SELF-RELIANT MANHOOD.

Another great need of the race, which the schools must in a large measure supply, is self-reliant manhood. Slavery made the Negro as dependent upon the intelligence and foresight of his master as a soldier upon the will of his commander. He had no need to take thought as to what he should eat or drink or wherewithal he should be clothed.

Knowledge necessarily awakens self-consciousness of power.

When a child learns the multiplication table he gets a clear notion of intellectual dignity. Here he gains an acquisition which is his permanent, personal possession, and which can never be taken from him. It does not depend upon external authority; he could reproduce it if all the visible forms of the universe were effaced. It is said that the possession of personal property is the greatest stimulus to self-respect. When one can read his title clear to earthly possessions, it awakens a consciousness of the dignity of his own manhood. And so when one has digested and assimilated the principles of knowledge he can file his declaration of intellectual independence. He can adopt the language of Montaigne “Truth and reason are common to everyone, and are no more his who spake them first than his who speaks them after; ’tis no more according to Plato than according to me, since he and I equally see and understand them.”

Primary principles have no ethnic quality. We hear much in this day and time of the white man’s civilization. We had just as well speak of the white man’s multiplication table. Civilization is the common possession of all who assimilate and apply its principles. England can utilize no secret art or invention that is not equally available to Japan. We reward ingenuity with a patent right for a period of years upon the process that has been invented; but when an idea has been published to the world it is no more the exclusive property of the author than gold, after it has been put in circulation, can be claimed by the miner who first dug it from its hiding place in the earth.
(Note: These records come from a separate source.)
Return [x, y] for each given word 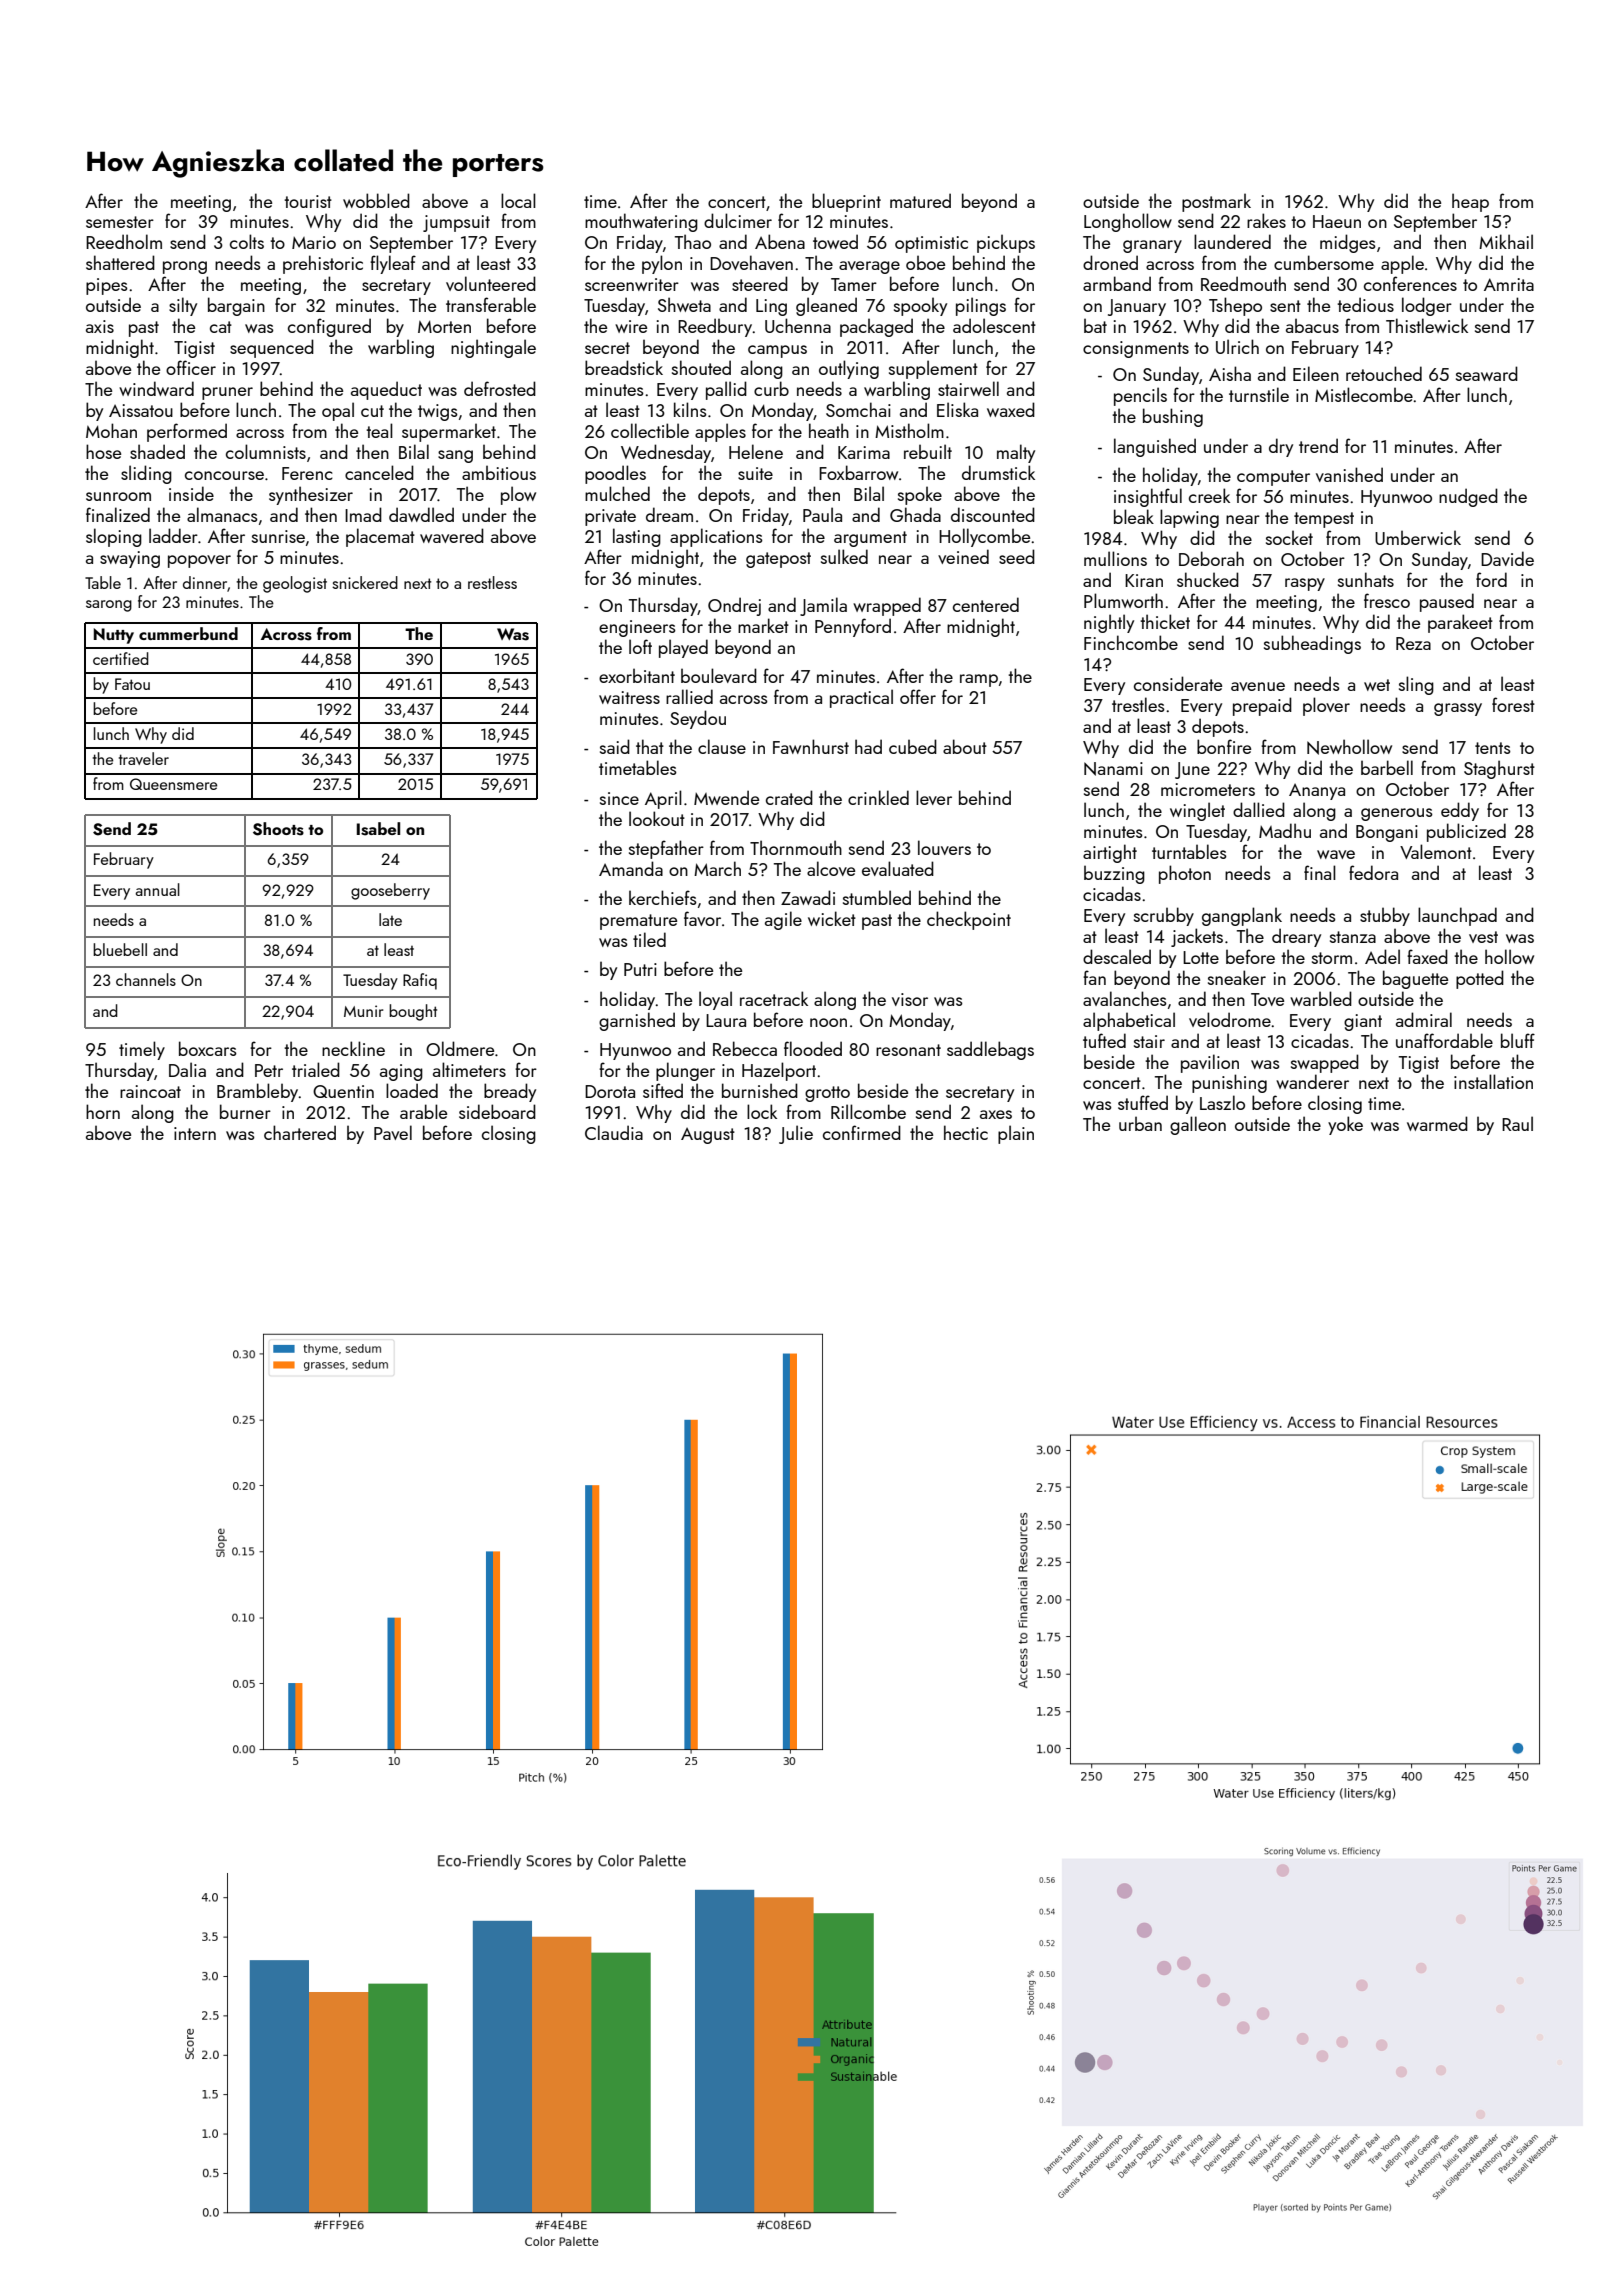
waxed [1011, 409]
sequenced [272, 348]
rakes [1266, 220]
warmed [1437, 1123]
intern [195, 1133]
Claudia [614, 1132]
No race or nation can preempt civilization any more than they can monopolize the atmosphere which surrounds the earth, or the waters which hold it in their liquid embrace.

I have often noticed a young man accommodate his companion with a light from his cigar. After the spark has once been communicated, the beneficiary stands upon an equal footing with the benefactor. In both cases the fire must be continued by drawing fresh supplies of oxygen from the atmosphere. From whatever source a nation may derive the light of civilization, it must be perpetuated by the exercise of their own faculties. Self-reliant manhood is the ultimate basis of American citizenship.